Perché Washington ferma l'acquisizione dei giapponesi della U.S. Steel

Giulia Pompili

L'Amministrazione di Joe Biden intende bloccare una delle più grandi   acquisizioni per l’economia americana. Le mosse di Tokyo e di Trump: l'acciaio è al cuore di due campagne elettorali strategiche

Washington. La decisione della commissione sugli Investimenti stranieri non è ancora arrivata sulla scrivania del presidente, ma è sempre più chiaro che l’Amministrazione di Joe Biden intende bloccare una delle più grandi e strategiche acquisizioni per l’economia americana: quella da parte della Nippon Steel, il colosso dell’acciaio giapponese, quarto produttore mondiale, che mette sul tavolo 15 miliardi di dollari per acquisire la U.S. Steel, simbolo della Pennsylvania scivolato già da tempo al 24esimo posto tra i produttori globali d’acciaio. Lunedì scorso, sapientemente nel giorno del Labour day, durante un comizio a Pittsburgh, la città dell’acciaio e quartier generale della U.S. Steel, insieme al presidente Biden la vicepresidente e candidata democratica alle elezioni di novembre Kamala Harris ha detto che U.S. Steel dovrebbe rimanere di proprietà americana. Ed è anche questo un pezzo importante della sua campagna elettorale.  

  

Harris ha già annunciato di voler dedicare sforzi e attenzioni alla classe media: la U.S. Steel è “un’azienda americana storica”, ha detto Harris, “ed è vitale per il paese mantenere forti le aziende siderurgiche”. E poi: “Sarò sempre al fianco degli operai siderurgici d’America”. Pittsburgh è la città dove la vicepresidente si sta preparando per il dibattito con l’ex presidente Donald Trump di domani sera.  E l’acciaio è un altro punto di discussione, perché anche Trump con un linguaggio diverso, e il suo candidato vicepresidente J. D. Vance, hanno criticato la potenziale acquisizione da parte giapponese.
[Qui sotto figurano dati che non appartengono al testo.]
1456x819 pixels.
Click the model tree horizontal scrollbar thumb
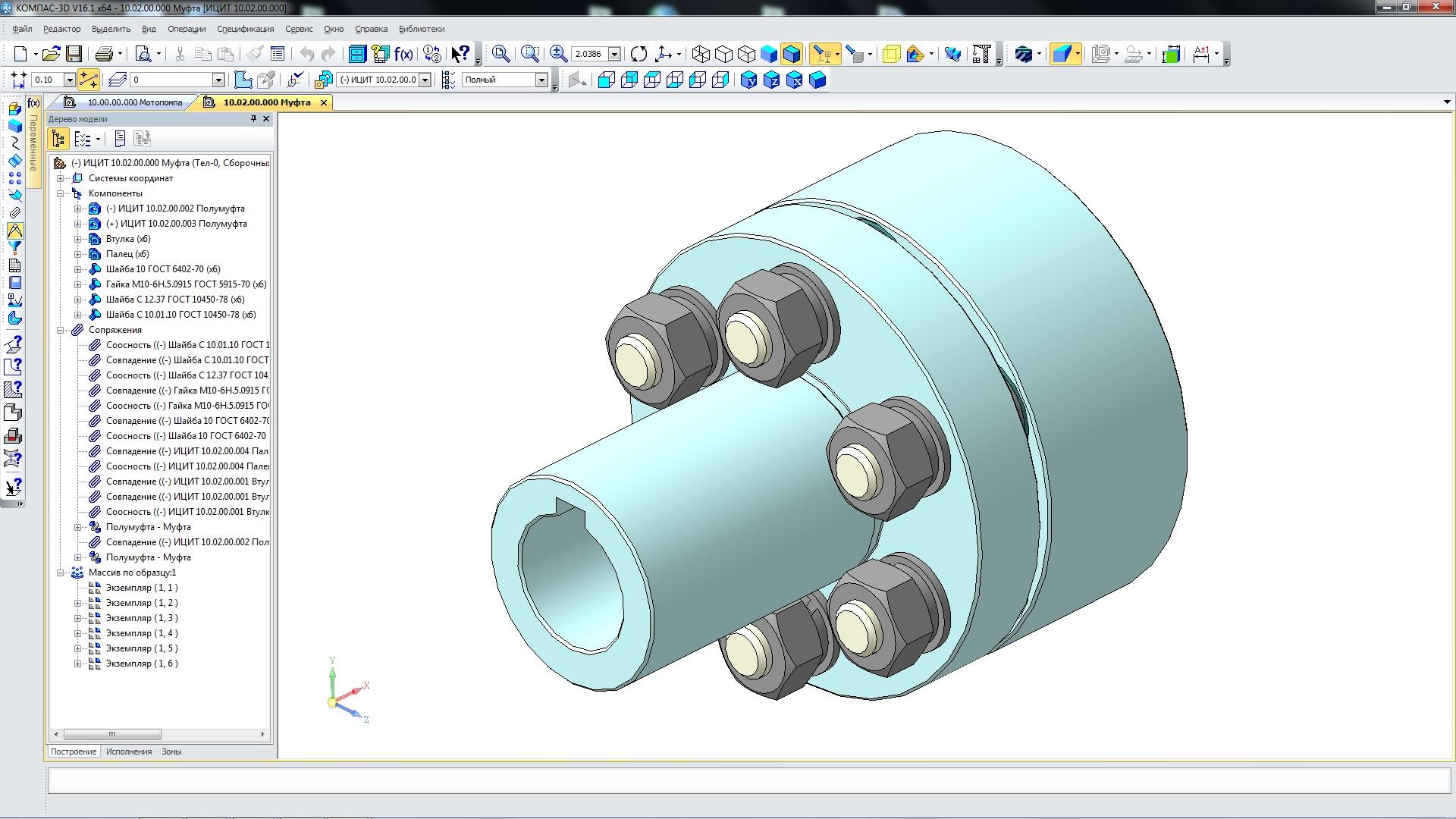pyautogui.click(x=112, y=734)
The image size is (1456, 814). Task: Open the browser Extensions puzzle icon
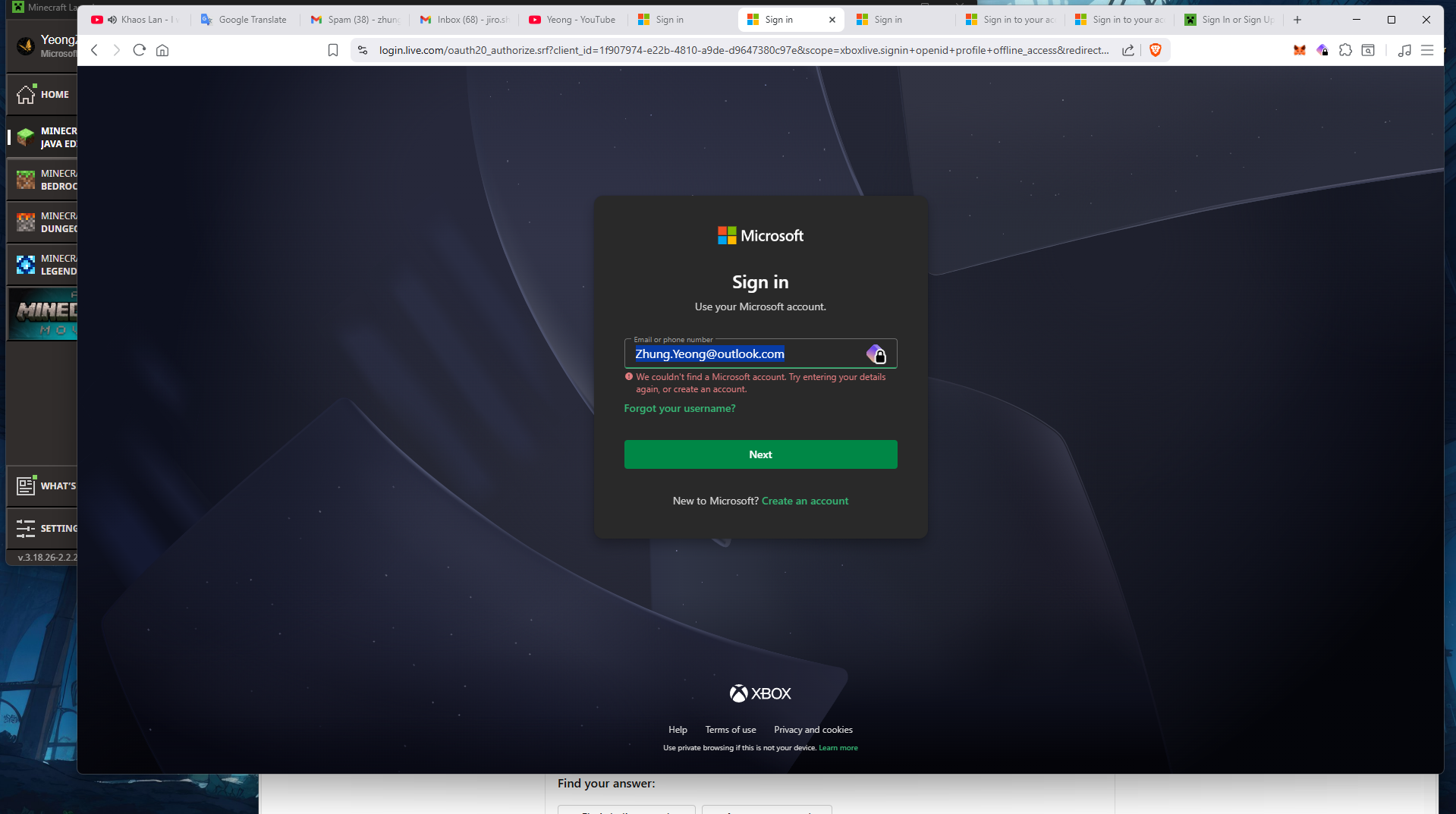pos(1345,50)
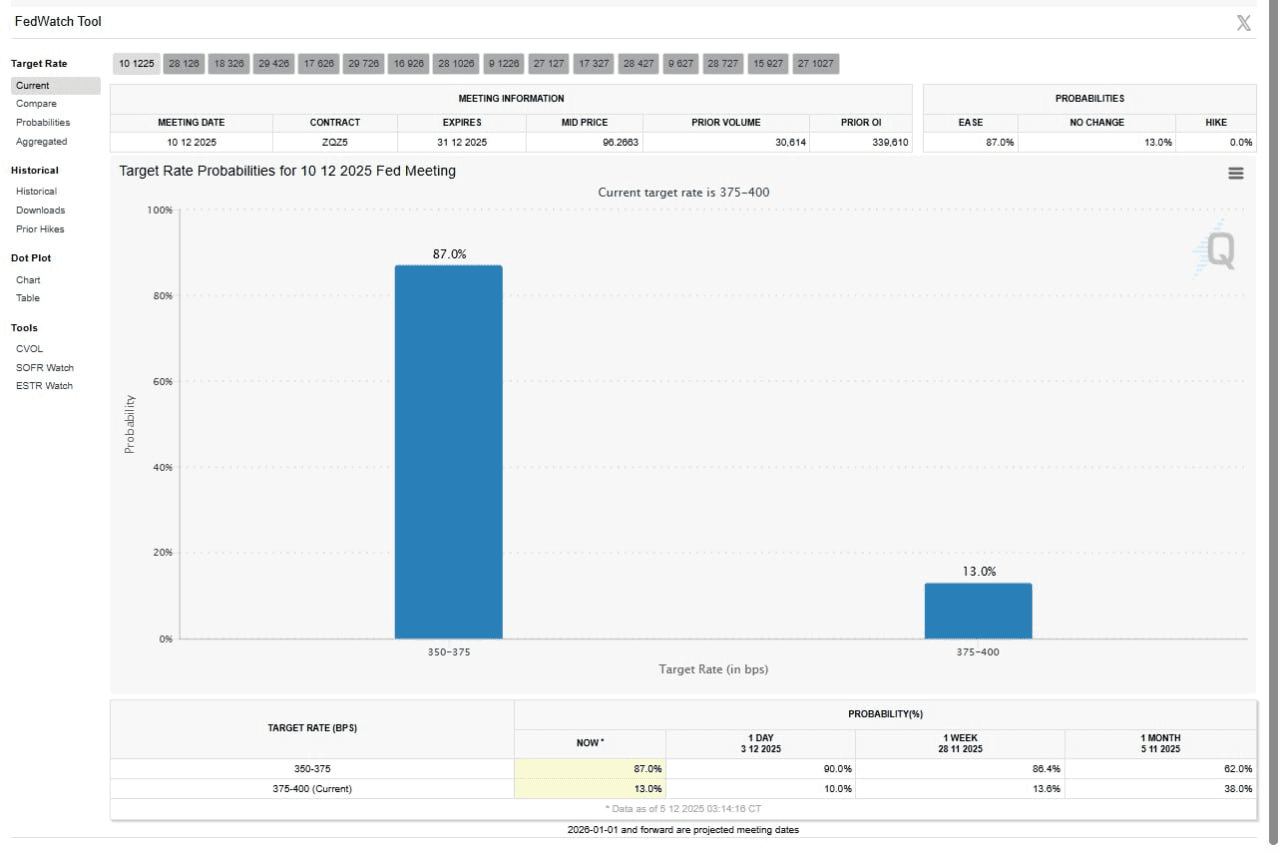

Ma sono due questioni politiche: una riguarda i lavoratori, l’altra riguarda il protezionismo, l’America First, e le sfide globali. 

 

Qualche giorno fa al Wall Street Journal il ceo di U.S. Steel, David Burritt, ha detto che bloccare l’acquisizione da parte di Nippon Steel significa condannare alla crisi l’iconica acciaieria americana, e ha minacciato licenziamenti e soprattutto la rilocazione dell’industria in una non identificata città del sud degli Stati Uniti, abbandonando di fatto la Pennsylvania e cambiando la geografia dell’acciaio americano. Secondo la United Steelworkers union, il principale e più potente sindacato di settore, la proprietà di U.S. Steel in realtà parla di crisi per coprire la cattiva gestione del passato: l’acciaio americano può essere salvato, e non necessariamente da un acquirente straniero. Ma come? Uno dei più noti rappresentanti della battaglia dei sindacati è il senatore democratico della Pennsylvania John Fetterman, che ieri alla Cnn ha parlato di una situazione “spaventosa”: nelle sue posizioni “seguirò il sindacato”, ha detto Fetterman. “Seguirò qualsiasi cosa vogliano. Se dovessero dichiararsi favorevoli, allora li sosterrò. Ma se ora sono contrari, sosterrò anche questo, perché io sarò sempre dalla parte giusta, nella difesa dei lavoratori e del sindacato. E credo fondamentalmente che l’acciaio sia una questione di sicurezza nazionale”. Anche il governatore della Pennsylvania, il democratico Josh Shapiro, si è detto contrario all’acquisizione. 

 

La crisi fra il governo americano, la U.S. Steel e la Nippon Steel, però, secondo diversi osservatori rischia di essere un precedente scivoloso nelle decisioni del governo federale. E’ un altro esempio della fine dell’èra del commercio globale e delle regole di mercato, a favore di un’economia subordinata alla sicurezza nazionale. Nel caso dell’acciaio però non si tratta di un’acquisizione tentata da un paese rivale o nemico, ma del Giappone, simbolo della politica estera di Biden che in questi anni ha lavorato moltissimo al cosiddetto “friendshoring”, il rafforzamento delle alleanze strategiche e politiche anche negli aspetti più di business e commerciali. Il Giappone del primo ministro Fumio Kishida, anche lui a un passo dalla sostituzione di fine settembre, non ha preso bene la decisione del governo americano e tutti i candidati alla leadership del Partito liberal democratico hanno criticato la mossa di Washington. L’acciaio è al cuore di due campagne elettorali strategiche per il mondo che verrà.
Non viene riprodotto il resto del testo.